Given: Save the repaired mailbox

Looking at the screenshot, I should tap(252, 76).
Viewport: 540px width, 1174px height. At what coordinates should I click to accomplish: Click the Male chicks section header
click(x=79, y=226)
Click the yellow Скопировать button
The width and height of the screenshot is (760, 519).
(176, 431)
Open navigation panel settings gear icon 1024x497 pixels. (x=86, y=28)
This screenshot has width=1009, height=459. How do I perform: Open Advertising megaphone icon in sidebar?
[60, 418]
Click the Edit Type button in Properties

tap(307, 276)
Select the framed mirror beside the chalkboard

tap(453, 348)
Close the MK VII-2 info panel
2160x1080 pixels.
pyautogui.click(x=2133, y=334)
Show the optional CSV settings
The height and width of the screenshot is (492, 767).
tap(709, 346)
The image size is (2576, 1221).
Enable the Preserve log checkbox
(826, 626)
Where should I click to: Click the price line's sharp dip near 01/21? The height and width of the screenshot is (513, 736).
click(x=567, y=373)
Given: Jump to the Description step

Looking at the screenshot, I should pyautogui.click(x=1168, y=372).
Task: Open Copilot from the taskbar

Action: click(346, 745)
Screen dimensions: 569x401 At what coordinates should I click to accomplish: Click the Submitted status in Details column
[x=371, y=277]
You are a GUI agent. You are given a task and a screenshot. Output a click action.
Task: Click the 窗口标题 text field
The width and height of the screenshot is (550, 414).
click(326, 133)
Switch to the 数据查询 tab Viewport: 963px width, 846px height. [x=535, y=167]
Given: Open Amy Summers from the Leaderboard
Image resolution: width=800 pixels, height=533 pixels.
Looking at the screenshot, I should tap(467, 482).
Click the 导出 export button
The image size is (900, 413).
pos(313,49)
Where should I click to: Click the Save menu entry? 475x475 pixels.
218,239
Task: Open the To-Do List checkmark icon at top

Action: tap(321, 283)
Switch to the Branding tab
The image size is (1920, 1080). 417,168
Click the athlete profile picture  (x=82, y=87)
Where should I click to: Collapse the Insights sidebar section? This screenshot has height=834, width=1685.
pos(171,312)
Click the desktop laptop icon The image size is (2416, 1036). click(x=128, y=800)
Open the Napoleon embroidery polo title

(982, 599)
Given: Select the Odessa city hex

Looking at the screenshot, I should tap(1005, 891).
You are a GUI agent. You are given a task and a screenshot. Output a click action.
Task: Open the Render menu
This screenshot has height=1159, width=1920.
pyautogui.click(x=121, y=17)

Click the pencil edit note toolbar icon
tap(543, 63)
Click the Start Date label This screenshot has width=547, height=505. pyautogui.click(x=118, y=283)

──────

Task statement: Rewrite all the lines above, substituting "View" for each occurrence of "Render" and leaving everything else as it is.

Solution to the problem:
Given: Save the repaired mailbox

Looking at the screenshot, I should tap(252, 76).
Viewport: 540px width, 1174px height. At what coordinates should I click to accomplish: Click the Male chicks section header
click(x=79, y=226)
Click the yellow Скопировать button
The width and height of the screenshot is (760, 519).
(176, 431)
Open navigation panel settings gear icon 1024x497 pixels. (x=86, y=28)
This screenshot has width=1009, height=459. How do I perform: Open Advertising megaphone icon in sidebar?
[60, 418]
Click the Edit Type button in Properties

tap(307, 276)
Select the framed mirror beside the chalkboard

tap(453, 348)
Close the MK VII-2 info panel
2160x1080 pixels.
pyautogui.click(x=2133, y=334)
Show the optional CSV settings
The height and width of the screenshot is (492, 767).
tap(709, 346)
The image size is (2576, 1221).
Enable the Preserve log checkbox
(826, 626)
Where should I click to: Click the price line's sharp dip near 01/21? The height and width of the screenshot is (513, 736).
click(x=567, y=373)
Given: Jump to the Description step

Looking at the screenshot, I should pyautogui.click(x=1168, y=372).
Task: Open Copilot from the taskbar

Action: click(346, 745)
Screen dimensions: 569x401 At what coordinates should I click to accomplish: Click the Submitted status in Details column
[x=371, y=277]
You are a GUI agent. You are given a task and a screenshot. Output a click action.
Task: Click the 窗口标题 text field
The width and height of the screenshot is (550, 414).
click(326, 133)
Switch to the 数据查询 tab Viewport: 963px width, 846px height. [x=535, y=167]
Given: Open Amy Summers from the Leaderboard
Image resolution: width=800 pixels, height=533 pixels.
Looking at the screenshot, I should tap(467, 482).
Click the 导出 export button
The image size is (900, 413).
pos(313,49)
Where should I click to: Click the Save menu entry? 475x475 pixels.
218,239
Task: Open the To-Do List checkmark icon at top

Action: tap(321, 283)
Switch to the Branding tab
The image size is (1920, 1080). 417,168
Click the athlete profile picture  (x=82, y=87)
Where should I click to: Collapse the Insights sidebar section? This screenshot has height=834, width=1685.
pos(171,312)
Click the desktop laptop icon The image size is (2416, 1036). click(x=128, y=800)
Open the Napoleon embroidery polo title

(982, 599)
Given: Select the Odessa city hex

Looking at the screenshot, I should tap(1005, 891).
You are a GUI agent. You are given a task and a screenshot. Output a click action.
Task: Open the View menu
This screenshot has height=1159, width=1920.
pyautogui.click(x=121, y=17)

Click the pencil edit note toolbar icon
tap(543, 63)
Click the Start Date label This screenshot has width=547, height=505. pyautogui.click(x=118, y=283)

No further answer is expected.